Ghost Surgery:Be Advised

author by Fred Lee Valentine Jr. on Mar. 04, 2015

Accident & Injury Medical Malpractice Accident & Injury  Personal Injury Health Care  Medicare & Medicaid 

Summary: If you or a loved one is anticipating surgery make sure you clearly understand who will serve as primary surgeon and their level of proficiency.


Ghost surgery exists whenever an individual performing an operation is not the same person that the patient expected to be wielding the scalpel.

I recently took a case based upon the deprivation of rights of an elderly insolvent Medicare Patient to know her medical providers and hospital's refusal to be held accountable or accept responsibility. The hospital made commitments to my client upon admission to protect her rights and honor the rights of her agent to make decisions. Those commitments were violated.

What I learned was that in some Southern California teaching hospitals, patients are led to believe (let’s simply say ‘underinformed’) that their surgeon will perform the procedure. Sadly, Dr. Nobody may actually operate on the unknowing (asleep) patient. Young surgeons in need of experience sometimes develop their techniques on unsuspecting patients-many times elderly/medicare patients who believed that the attending staff surgeon who obtained consent was performing the procedure. This is a deeply unethical medical practice.

Now, let’s be realistic. Residents have to learn how to perform surgery somewhere, right?!? A well-structured clinical residency program is the ideal environment for senior surgeons to train their successors. Standing side-by-side the staff and resident surgeons collaborate to get the best results for their patients. If portions of a case are too precarious or too unfamiliar to the young protegé the more experienced attending surgeon typically takes over. The patient is protected every step of the way.It is the responsibility of the attending surgeon to approach the patient and ask this important question. If a patient declines to have a surgeon-in-training scrub-in the choice needs to be respected. Fortunately, this is a rare occurrence.

If you or a loved one is anticipating surgery make sure you clearly understand all options. Make sure that ghost surgery is not tolerated in your hospital. Specifically ask who will serve as primary surgeon and their level of proficiency. Do not abdicate that decision to anyone!

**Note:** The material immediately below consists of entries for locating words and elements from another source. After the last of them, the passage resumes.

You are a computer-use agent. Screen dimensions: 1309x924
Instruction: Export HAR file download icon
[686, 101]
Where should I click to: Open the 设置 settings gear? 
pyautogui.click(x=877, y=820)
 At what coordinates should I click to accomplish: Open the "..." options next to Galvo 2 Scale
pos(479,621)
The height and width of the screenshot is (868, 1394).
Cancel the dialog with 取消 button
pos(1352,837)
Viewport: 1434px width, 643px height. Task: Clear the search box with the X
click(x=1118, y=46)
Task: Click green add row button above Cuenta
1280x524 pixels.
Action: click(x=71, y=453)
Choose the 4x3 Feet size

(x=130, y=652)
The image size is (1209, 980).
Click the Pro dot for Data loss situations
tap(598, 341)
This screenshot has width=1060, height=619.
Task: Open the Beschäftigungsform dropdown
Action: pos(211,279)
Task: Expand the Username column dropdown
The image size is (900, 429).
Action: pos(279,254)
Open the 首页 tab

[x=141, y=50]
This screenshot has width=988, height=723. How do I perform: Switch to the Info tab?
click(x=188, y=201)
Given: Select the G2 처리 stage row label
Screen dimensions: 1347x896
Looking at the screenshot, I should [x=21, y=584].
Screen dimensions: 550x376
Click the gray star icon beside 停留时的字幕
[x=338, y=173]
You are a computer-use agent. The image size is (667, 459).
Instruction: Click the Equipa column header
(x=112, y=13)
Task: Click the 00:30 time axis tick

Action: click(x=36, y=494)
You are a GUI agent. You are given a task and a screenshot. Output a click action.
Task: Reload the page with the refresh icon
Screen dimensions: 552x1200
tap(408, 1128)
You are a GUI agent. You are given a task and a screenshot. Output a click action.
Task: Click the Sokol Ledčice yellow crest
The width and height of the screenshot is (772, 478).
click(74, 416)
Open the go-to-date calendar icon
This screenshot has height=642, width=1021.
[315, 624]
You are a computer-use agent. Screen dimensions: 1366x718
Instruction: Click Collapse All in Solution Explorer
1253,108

If you or a loved one are going to be admitted into a teaching hospital realize that the patient rights and responsibilities that you are given which states that you have the right to know the name of your medical provider may be worthless. The courts will not enforce your rights unless the patient is actually injured during the procedure and the patient can prove via expert testimony that the injury was an injury that would not have occured if the intended physican had performed the procedure. Remember all "witnesses" will work for the hospital and all evidence will be created by the hospital.

Upon admission, you must complete an advance healthcare directive giving someone authority to make medical decisions for you. Ensure this is given to the hospital and ensure that your agent is designated on the form.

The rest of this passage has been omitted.